Duplicate the following lines of material verbatim.
+++ Data provided
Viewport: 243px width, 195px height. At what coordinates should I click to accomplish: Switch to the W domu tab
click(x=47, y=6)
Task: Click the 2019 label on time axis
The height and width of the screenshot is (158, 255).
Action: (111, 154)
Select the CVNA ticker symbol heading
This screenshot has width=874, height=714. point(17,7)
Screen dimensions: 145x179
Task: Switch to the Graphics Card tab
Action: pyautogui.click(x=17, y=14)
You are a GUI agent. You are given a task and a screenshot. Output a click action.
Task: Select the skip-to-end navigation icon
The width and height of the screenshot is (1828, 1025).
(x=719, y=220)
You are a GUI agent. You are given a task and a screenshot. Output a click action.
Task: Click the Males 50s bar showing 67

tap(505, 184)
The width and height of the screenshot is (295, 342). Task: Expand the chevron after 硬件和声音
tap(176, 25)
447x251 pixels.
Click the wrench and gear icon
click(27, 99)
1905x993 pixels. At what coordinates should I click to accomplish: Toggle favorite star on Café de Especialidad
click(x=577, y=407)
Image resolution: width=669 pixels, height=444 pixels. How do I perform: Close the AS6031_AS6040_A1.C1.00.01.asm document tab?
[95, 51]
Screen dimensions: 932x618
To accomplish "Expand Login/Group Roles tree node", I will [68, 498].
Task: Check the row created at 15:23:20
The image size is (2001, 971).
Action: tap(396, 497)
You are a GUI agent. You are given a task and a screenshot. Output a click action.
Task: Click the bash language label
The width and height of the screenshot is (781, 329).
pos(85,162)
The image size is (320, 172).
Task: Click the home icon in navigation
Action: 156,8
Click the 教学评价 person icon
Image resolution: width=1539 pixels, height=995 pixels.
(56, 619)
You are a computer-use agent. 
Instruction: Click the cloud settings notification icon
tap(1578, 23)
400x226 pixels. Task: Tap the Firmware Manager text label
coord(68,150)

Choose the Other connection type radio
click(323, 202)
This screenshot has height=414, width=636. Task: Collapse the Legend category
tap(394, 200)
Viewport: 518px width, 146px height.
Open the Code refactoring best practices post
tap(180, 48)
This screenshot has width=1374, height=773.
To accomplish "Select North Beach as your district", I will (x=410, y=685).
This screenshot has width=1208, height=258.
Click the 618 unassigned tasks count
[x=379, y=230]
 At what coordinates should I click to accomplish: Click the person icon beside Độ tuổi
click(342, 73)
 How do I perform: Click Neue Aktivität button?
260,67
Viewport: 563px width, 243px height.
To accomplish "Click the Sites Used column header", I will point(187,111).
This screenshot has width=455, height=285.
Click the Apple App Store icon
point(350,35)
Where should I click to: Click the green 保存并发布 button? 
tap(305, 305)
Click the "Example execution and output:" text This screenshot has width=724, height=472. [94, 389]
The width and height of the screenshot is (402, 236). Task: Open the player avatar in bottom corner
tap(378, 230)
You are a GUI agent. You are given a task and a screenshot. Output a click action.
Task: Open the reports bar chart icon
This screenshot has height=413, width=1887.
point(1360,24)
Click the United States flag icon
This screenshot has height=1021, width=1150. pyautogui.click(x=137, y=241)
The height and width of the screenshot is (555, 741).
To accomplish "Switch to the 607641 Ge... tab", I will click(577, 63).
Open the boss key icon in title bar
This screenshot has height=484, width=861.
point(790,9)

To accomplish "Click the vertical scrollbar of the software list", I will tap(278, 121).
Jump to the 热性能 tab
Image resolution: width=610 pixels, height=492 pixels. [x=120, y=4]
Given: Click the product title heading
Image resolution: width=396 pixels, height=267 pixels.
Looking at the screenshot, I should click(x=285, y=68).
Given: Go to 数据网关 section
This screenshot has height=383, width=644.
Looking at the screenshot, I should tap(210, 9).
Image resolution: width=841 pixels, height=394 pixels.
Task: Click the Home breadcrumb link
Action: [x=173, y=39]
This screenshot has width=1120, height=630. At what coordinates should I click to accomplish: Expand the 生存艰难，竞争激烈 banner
++++++
▶ **Result**
Viewport: 243px width, 195px height. At what coordinates should I click to accomplish: Switch to the W domu tab
click(x=47, y=6)
Task: Click the 2019 label on time axis
The height and width of the screenshot is (158, 255).
Action: (111, 154)
Select the CVNA ticker symbol heading
This screenshot has width=874, height=714. point(17,7)
Screen dimensions: 145x179
Task: Switch to the Graphics Card tab
Action: pyautogui.click(x=17, y=14)
You are a GUI agent. You are given a task and a screenshot. Output a click action.
Task: Select the skip-to-end navigation icon
The width and height of the screenshot is (1828, 1025).
(x=719, y=220)
You are a GUI agent. You are given a task and a screenshot. Output a click action.
Task: Click the Males 50s bar showing 67

tap(505, 184)
The width and height of the screenshot is (295, 342). Task: Expand the chevron after 硬件和声音
tap(176, 25)
447x251 pixels.
Click the wrench and gear icon
click(27, 99)
1905x993 pixels. At what coordinates should I click to accomplish: Toggle favorite star on Café de Especialidad
click(x=577, y=407)
Image resolution: width=669 pixels, height=444 pixels. How do I perform: Close the AS6031_AS6040_A1.C1.00.01.asm document tab?
[95, 51]
Screen dimensions: 932x618
To accomplish "Expand Login/Group Roles tree node", I will [68, 498].
Task: Check the row created at 15:23:20
The image size is (2001, 971).
Action: tap(396, 497)
You are a GUI agent. You are given a task and a screenshot. Output a click action.
Task: Click the bash language label
The width and height of the screenshot is (781, 329).
pos(85,162)
The image size is (320, 172).
Task: Click the home icon in navigation
Action: 156,8
Click the 教学评价 person icon
Image resolution: width=1539 pixels, height=995 pixels.
(56, 619)
You are a computer-use agent. 
Instruction: Click the cloud settings notification icon
tap(1578, 23)
400x226 pixels. Task: Tap the Firmware Manager text label
coord(68,150)

Choose the Other connection type radio
click(323, 202)
This screenshot has height=414, width=636. Task: Collapse the Legend category
tap(394, 200)
Viewport: 518px width, 146px height.
Open the Code refactoring best practices post
tap(180, 48)
This screenshot has width=1374, height=773.
To accomplish "Select North Beach as your district", I will (x=410, y=685).
This screenshot has width=1208, height=258.
Click the 618 unassigned tasks count
[x=379, y=230]
 At what coordinates should I click to accomplish: Click the person icon beside Độ tuổi
click(342, 73)
 How do I perform: Click Neue Aktivität button?
260,67
Viewport: 563px width, 243px height.
To accomplish "Click the Sites Used column header", I will point(187,111).
This screenshot has width=455, height=285.
Click the Apple App Store icon
point(350,35)
Where should I click to: Click the green 保存并发布 button? 
tap(305, 305)
Click the "Example execution and output:" text This screenshot has width=724, height=472. [94, 389]
The width and height of the screenshot is (402, 236). Task: Open the player avatar in bottom corner
tap(378, 230)
You are a GUI agent. You are given a task and a screenshot. Output a click action.
Task: Open the reports bar chart icon
This screenshot has height=413, width=1887.
point(1360,24)
Click the United States flag icon
This screenshot has height=1021, width=1150. pyautogui.click(x=137, y=241)
The height and width of the screenshot is (555, 741).
To accomplish "Switch to the 607641 Ge... tab", I will click(577, 63).
Open the boss key icon in title bar
This screenshot has height=484, width=861.
point(790,9)

To accomplish "Click the vertical scrollbar of the software list", I will tap(278, 121).
Jump to the 热性能 tab
Image resolution: width=610 pixels, height=492 pixels. [x=120, y=4]
Given: Click the product title heading
Image resolution: width=396 pixels, height=267 pixels.
Looking at the screenshot, I should click(x=285, y=68).
Given: Go to 数据网关 section
This screenshot has height=383, width=644.
Looking at the screenshot, I should tap(210, 9).
Image resolution: width=841 pixels, height=394 pixels.
Task: Click the Home breadcrumb link
Action: [x=173, y=39]
This screenshot has width=1120, height=630. At what coordinates should I click to accomplish: Expand the 生存艰难，竞争激烈 banner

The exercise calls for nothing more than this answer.